THE TASK: The copy you give must match the records exactly, except that it holds no images.

INPUT: Begin

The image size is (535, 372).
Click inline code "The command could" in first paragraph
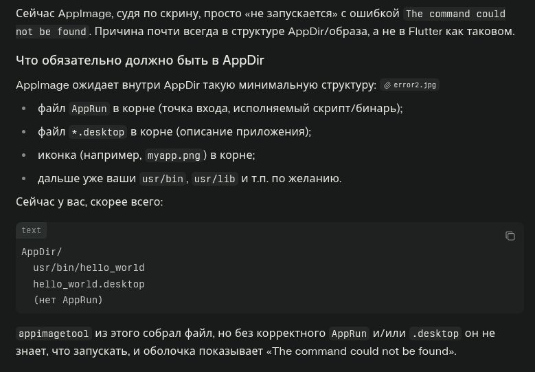click(x=455, y=14)
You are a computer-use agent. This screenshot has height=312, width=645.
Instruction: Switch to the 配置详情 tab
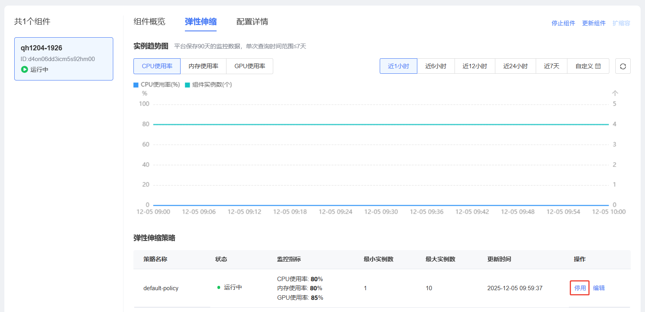252,22
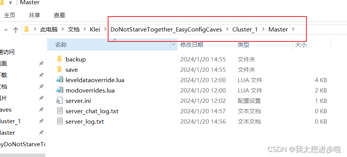
Task: Select the server.ini settings file icon
Action: point(59,101)
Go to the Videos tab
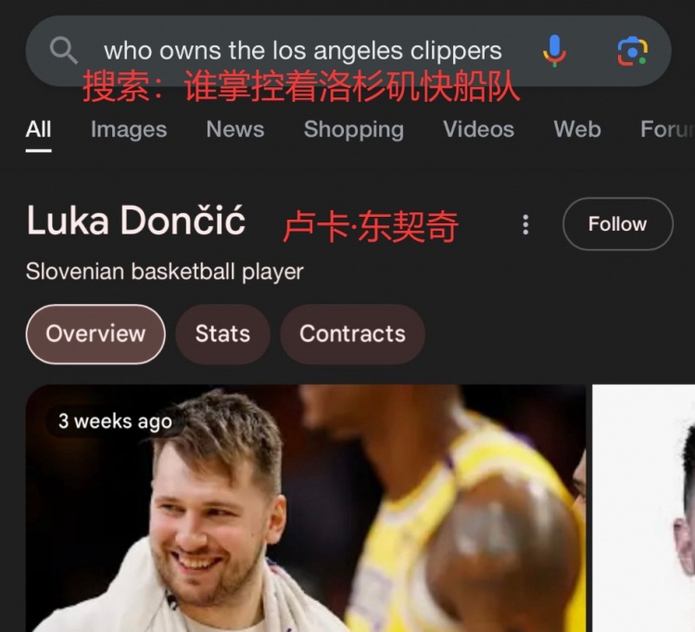This screenshot has height=632, width=695. [479, 130]
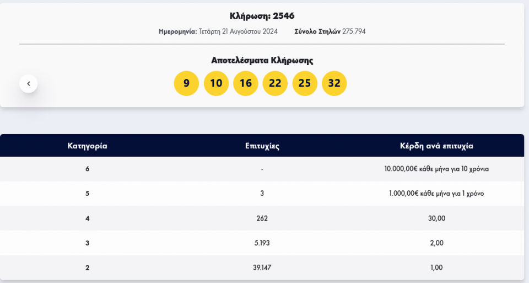Click the 262 winners cell
Screen dimensions: 529x283
pyautogui.click(x=262, y=218)
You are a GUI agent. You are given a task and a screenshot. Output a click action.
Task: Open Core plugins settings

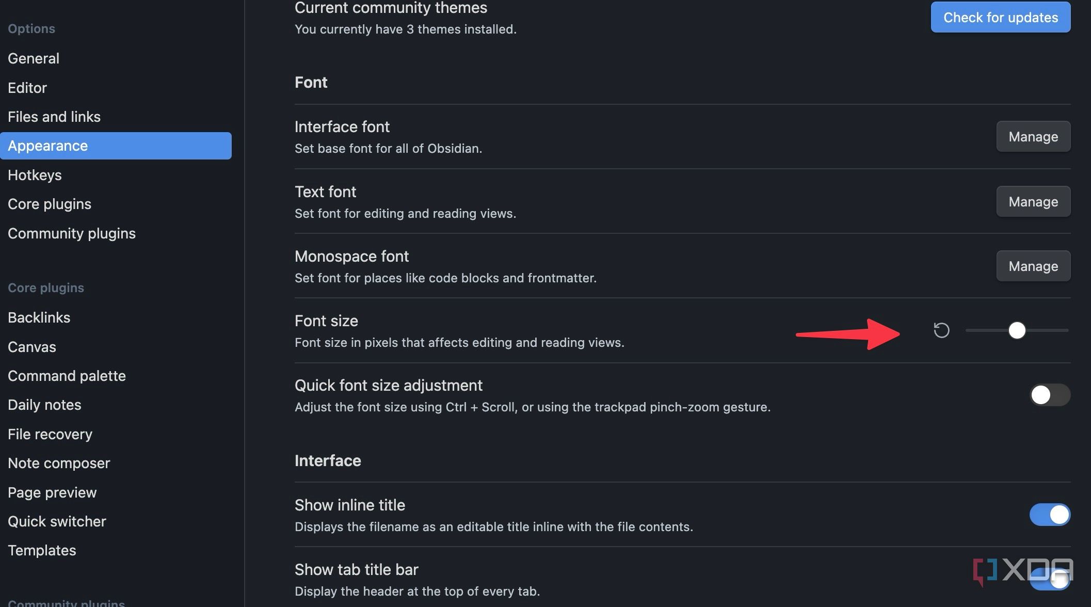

INPUT: End

TASK ANSWER:
The image size is (535, 372).
Click inline code "The command could" in first paragraph
click(x=455, y=14)
You are a computer-use agent. This screenshot has height=312, width=645.
Instruction: Switch to the 配置详情 tab
252,22
Task: Select the server.ini settings file icon
Action: point(59,101)
Go to the Videos tab
This screenshot has height=632, width=695. [479, 130]
Click the 262 winners cell
Screen dimensions: 529x283
pyautogui.click(x=262, y=218)
You are a GUI agent. You are given a task and a screenshot. Output a click action.
Task: Open Core plugins settings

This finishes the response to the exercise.